━━ TASK INPUTS ━━

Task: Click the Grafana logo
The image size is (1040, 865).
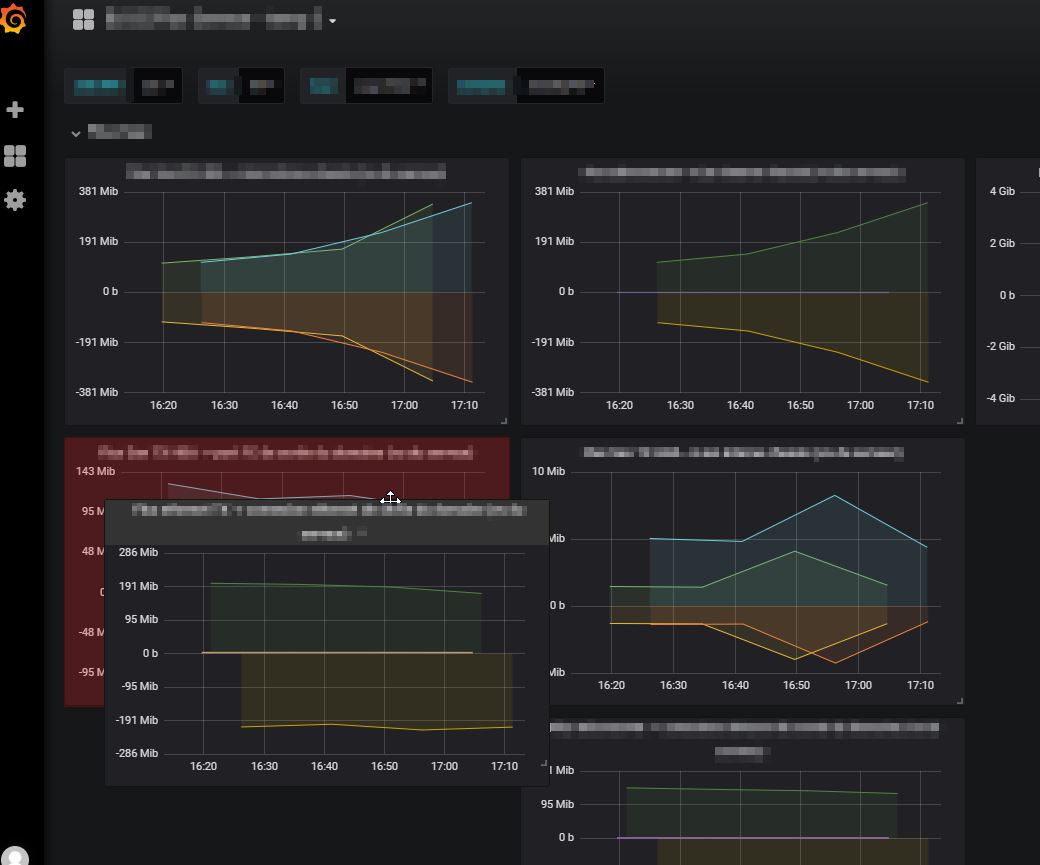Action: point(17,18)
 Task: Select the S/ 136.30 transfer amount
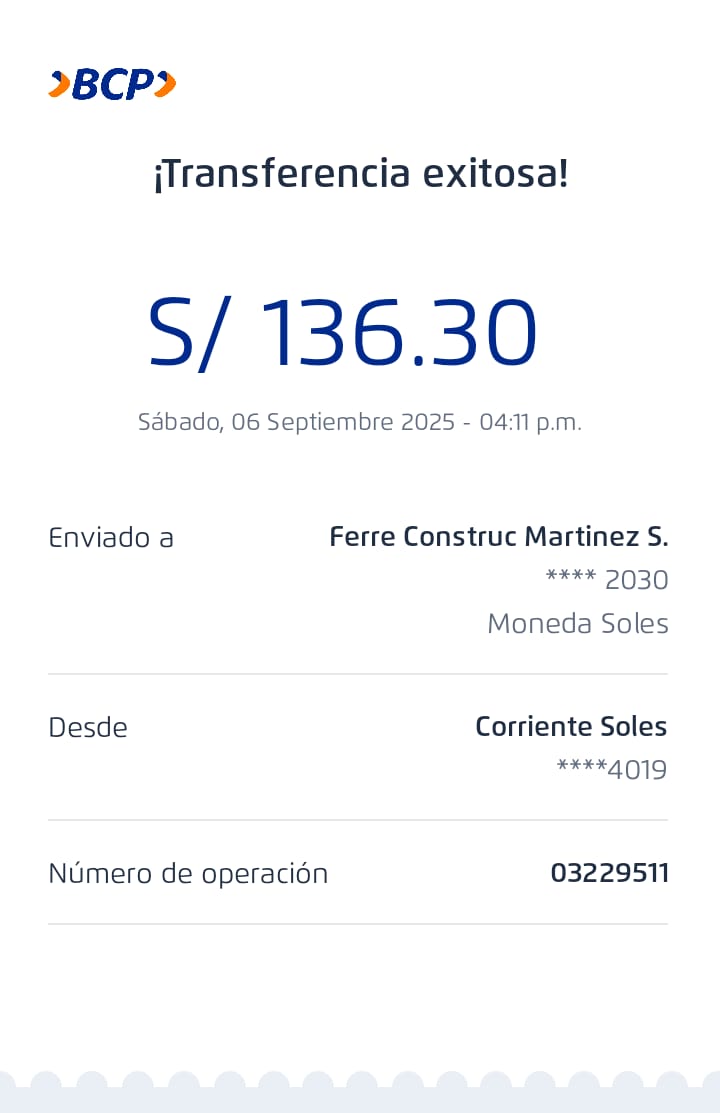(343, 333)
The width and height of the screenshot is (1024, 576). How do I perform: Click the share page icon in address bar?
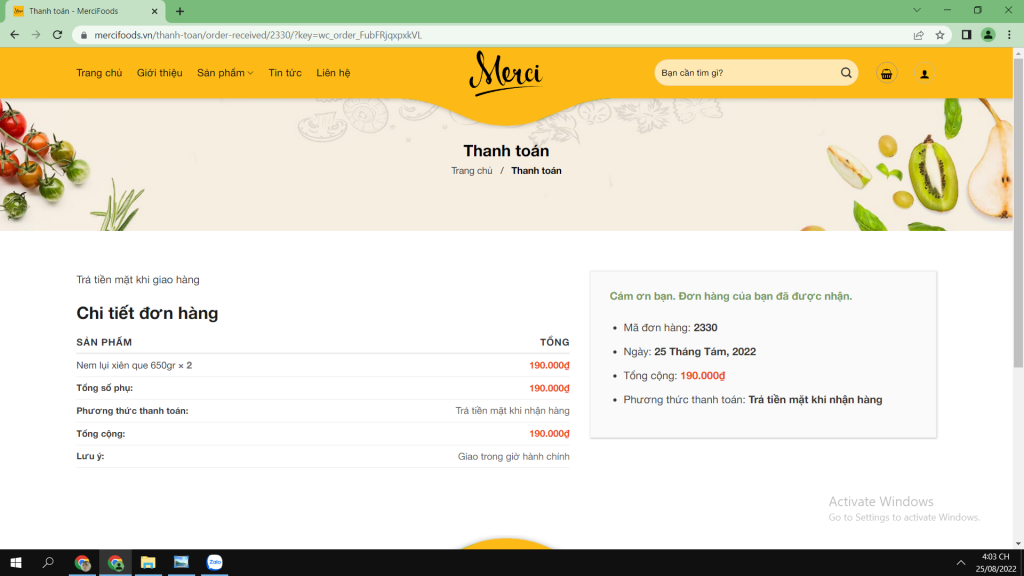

━━━

GIVEN PROBLEM ▸ Rewrite the rows above as a JSON list of strings, with one string per line and blank lines omitted. Leave the pictures out.

SOLUTION ▸
[
  "Task: Click the Grafana logo",
  "The image size is (1040, 865).",
  "Action: point(17,18)",
  " Task: Select the S/ 136.30 transfer amount",
  "(343, 333)",
  "The width and height of the screenshot is (1024, 576). How do I perform: Click the share page icon in address bar?"
]